От 10 до 15% этанола утилизируется в микросомах гладкого эндоплазматического ретикулума микросомальной этанолокислительной системой (МЭОС) гепатоцитов. Входящий в систему цитохром Р450 2Е1 участвует в метаболизме не только алкоголя, но и ряда лекарственных препаратов. При повышенной нагрузке на МЭОС она проявляет свойства самоиндукции, что в значительной степени обусловливает увеличение толерантности к алкоголю при хроническом злоупотреблении спиртными напитками. Но в то же время усиление работы МЭОС приводит к повышенному образованию токсических метаболитов лекарств, что может стать причиной поражения печени при приеме некоторых лекарств в терапевтических дозах.

Скорость утилизации алкоголя в значительной мере обусловлена генетическим полиморфизмом ферментных систем. АДГ кодируется пятью различными локусами на хромосоме 4. Преобладание наиболее активного фермента АДГ2, быстрее преобразующего этанол в ацетальдегид, служит причиной повышенной чувствительности к спиртным напиткам, проявляющейся тахикардией, потливостью, гиперемией лица. Данный фермент значительно чаще встречается у жителей Японии и Китая, чем у европеоидов. АлДГ имеет два изофермента: АлДГ1 и АлДГ2. АлДГ2 регулирует окисление основного количества ацетальдегида в ацетат. Возможны варианты наследования аллеля АлДГ2*1 (нормального аллеля) и АлДГ2*2 – анормального. Около 50% жителей Юго-Восточной Азии имеют дефицит АлДГ из-за наследования АлДГ2*2, что обусловливает плохую переносимость алкоголя у гомозигот по данному аллелю (ацетальдегид накапливается в значительных количествах). Если такие люди все же злоупотребляют алкоголем, то АБП у них развивается при употреблении меньших доз алкоголя и значительно быстрее, чем в остальной популяции.
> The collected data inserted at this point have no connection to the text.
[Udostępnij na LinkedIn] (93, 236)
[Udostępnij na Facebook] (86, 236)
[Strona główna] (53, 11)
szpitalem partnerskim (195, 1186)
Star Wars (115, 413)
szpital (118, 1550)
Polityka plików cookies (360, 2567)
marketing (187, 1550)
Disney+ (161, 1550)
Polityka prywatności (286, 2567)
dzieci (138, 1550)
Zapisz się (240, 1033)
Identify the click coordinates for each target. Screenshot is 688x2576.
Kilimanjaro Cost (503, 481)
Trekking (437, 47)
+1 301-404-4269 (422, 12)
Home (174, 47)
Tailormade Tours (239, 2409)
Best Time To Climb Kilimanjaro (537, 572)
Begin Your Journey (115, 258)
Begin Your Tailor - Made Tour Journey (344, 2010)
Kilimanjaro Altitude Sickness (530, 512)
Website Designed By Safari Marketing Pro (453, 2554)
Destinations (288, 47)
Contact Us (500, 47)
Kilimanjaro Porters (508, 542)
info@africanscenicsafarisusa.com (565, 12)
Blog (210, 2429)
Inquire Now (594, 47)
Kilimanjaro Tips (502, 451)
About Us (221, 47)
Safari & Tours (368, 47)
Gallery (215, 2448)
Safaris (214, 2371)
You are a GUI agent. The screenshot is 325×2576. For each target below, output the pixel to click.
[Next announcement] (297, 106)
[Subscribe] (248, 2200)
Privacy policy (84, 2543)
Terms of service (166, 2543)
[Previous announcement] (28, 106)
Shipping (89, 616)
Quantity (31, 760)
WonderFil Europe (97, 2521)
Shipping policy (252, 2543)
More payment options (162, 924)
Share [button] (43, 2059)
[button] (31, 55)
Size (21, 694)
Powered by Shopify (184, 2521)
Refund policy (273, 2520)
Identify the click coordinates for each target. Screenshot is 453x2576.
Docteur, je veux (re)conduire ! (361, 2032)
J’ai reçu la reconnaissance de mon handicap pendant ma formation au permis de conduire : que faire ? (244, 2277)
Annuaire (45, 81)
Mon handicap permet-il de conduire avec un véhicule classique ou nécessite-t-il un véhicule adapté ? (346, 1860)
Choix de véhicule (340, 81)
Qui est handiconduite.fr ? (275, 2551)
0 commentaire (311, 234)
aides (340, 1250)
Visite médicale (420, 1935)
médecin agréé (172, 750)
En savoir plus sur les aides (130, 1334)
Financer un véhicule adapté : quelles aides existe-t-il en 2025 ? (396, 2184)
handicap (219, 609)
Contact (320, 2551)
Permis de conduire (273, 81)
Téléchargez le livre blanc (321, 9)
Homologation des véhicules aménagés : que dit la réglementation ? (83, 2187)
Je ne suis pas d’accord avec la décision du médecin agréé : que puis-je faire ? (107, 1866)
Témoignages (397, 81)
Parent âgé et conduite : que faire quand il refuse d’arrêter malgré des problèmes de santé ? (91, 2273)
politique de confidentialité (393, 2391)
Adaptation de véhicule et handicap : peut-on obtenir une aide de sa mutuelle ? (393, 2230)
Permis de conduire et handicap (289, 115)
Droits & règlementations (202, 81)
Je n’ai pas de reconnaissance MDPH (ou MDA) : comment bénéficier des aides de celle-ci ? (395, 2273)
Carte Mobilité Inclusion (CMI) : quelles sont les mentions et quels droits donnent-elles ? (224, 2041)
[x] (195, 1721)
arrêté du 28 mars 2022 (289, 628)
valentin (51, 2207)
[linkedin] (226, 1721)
Токсичность алкоголя в отношении печени не является строго дозо-зависимой. Наоборот, современные данные позволяют предположить существование пороговой дозы алкоголя, после которой значительно возрастает вероятность смерти от осложнений алкогольного цирроза печени. Индивидуальные различия в чувствительности печени к повреждающему действию алкоголя осложняют проведение исследований, посвященных АБП. Выраженность повреждения печени зависит от большого числа различных факторов и биохимических взаимодействий, помимо непосредственного действия этанола и ацетальдегида. До настоящего времени очень немного известно о факторах, влияющих на индивидуальную чувствительность печени к повреждающему действию алкоголя.

Помимо количества употребляемого алкоголя, на степень повреждения печени влияют генетические факторы, ответственные за метаболизм этанола и обмен железа, особенности питания, состояние окислительной и антиокислительной систем, межклеточные взаимодействия, инфекция гепатотропными вирусами, употребление лекарств и многое другое. Женщины в большей степени подвержены гепатотоксическому действию этанола, чем мужчины. При одинаковом употреблении алкоголя у них наблюдаются более высокие концентрации этанола в крови и более тяжелые формы поражения печени, развивающиеся в более короткие сроки от начала систематического злоупотребления алкоголем. Предполагается, что это связано с относительно низкой концентрацией АДГ в желудке, из-за чего в печень женщин поступает большее количество этанола, чем у мужчин.